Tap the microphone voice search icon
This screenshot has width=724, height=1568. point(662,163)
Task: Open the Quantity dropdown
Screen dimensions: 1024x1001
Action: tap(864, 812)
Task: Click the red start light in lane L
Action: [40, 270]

----------------------------------------

**PROBLEM STATEMENT**.
Beginning at the line that holds "Task: Open the Quantity dropdown", reproduce each line of the records above down to and including the last one.

**ANSWER**.
Task: Open the Quantity dropdown
Screen dimensions: 1024x1001
Action: tap(864, 812)
Task: Click the red start light in lane L
Action: [40, 270]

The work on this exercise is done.